WHAT TO DO: Once you have read the listing, output it exactly and completely.

DATASET RECORDS:

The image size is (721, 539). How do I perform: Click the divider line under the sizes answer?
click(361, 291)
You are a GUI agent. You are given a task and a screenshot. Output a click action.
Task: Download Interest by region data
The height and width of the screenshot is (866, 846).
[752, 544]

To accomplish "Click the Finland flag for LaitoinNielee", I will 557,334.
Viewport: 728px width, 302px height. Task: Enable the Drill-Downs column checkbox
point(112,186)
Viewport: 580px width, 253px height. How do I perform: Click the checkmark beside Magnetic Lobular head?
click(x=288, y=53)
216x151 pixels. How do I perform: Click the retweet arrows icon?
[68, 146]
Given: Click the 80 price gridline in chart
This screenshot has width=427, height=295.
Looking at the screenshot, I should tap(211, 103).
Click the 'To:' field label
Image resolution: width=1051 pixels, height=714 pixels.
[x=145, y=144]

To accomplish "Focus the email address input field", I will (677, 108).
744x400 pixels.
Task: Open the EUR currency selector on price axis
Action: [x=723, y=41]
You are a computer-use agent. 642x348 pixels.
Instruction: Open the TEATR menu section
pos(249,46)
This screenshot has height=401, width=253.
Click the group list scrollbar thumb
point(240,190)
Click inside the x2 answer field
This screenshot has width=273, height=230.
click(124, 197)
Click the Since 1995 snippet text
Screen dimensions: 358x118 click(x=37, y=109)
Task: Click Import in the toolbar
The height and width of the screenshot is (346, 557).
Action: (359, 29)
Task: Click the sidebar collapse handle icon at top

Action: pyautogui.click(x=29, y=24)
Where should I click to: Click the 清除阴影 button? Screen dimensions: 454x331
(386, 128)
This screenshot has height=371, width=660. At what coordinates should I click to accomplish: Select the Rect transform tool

TASK SOLUTION:
The image size is (721, 539). How do I perform: Click the divider line under the sizes answer?
click(361, 291)
You are a GUI agent. You are given a task and a screenshot. Output a click action.
Task: Download Interest by region data
The height and width of the screenshot is (866, 846).
[752, 544]

To accomplish "Click the Finland flag for LaitoinNielee", I will 557,334.
Viewport: 728px width, 302px height. Task: Enable the Drill-Downs column checkbox
point(112,186)
Viewport: 580px width, 253px height. How do I perform: Click the checkmark beside Magnetic Lobular head?
click(x=288, y=53)
216x151 pixels. How do I perform: Click the retweet arrows icon?
[68, 146]
Given: Click the 80 price gridline in chart
This screenshot has width=427, height=295.
Looking at the screenshot, I should tap(211, 103).
Click the 'To:' field label
Image resolution: width=1051 pixels, height=714 pixels.
[x=145, y=144]

To accomplish "Focus the email address input field", I will (677, 108).
744x400 pixels.
Task: Open the EUR currency selector on price axis
Action: [x=723, y=41]
You are a computer-use agent. 642x348 pixels.
Instruction: Open the TEATR menu section
pos(249,46)
This screenshot has height=401, width=253.
Click the group list scrollbar thumb
point(240,190)
Click inside the x2 answer field
This screenshot has width=273, height=230.
click(124, 197)
Click the Since 1995 snippet text
Screen dimensions: 358x118 click(x=37, y=109)
Task: Click Import in the toolbar
The height and width of the screenshot is (346, 557).
Action: (359, 29)
Task: Click the sidebar collapse handle icon at top

Action: pyautogui.click(x=29, y=24)
Where should I click to: Click the 清除阴影 button? Screen dimensions: 454x331
(386, 128)
This screenshot has height=371, width=660. At what coordinates should I click to accomplish: Select the Rect transform tool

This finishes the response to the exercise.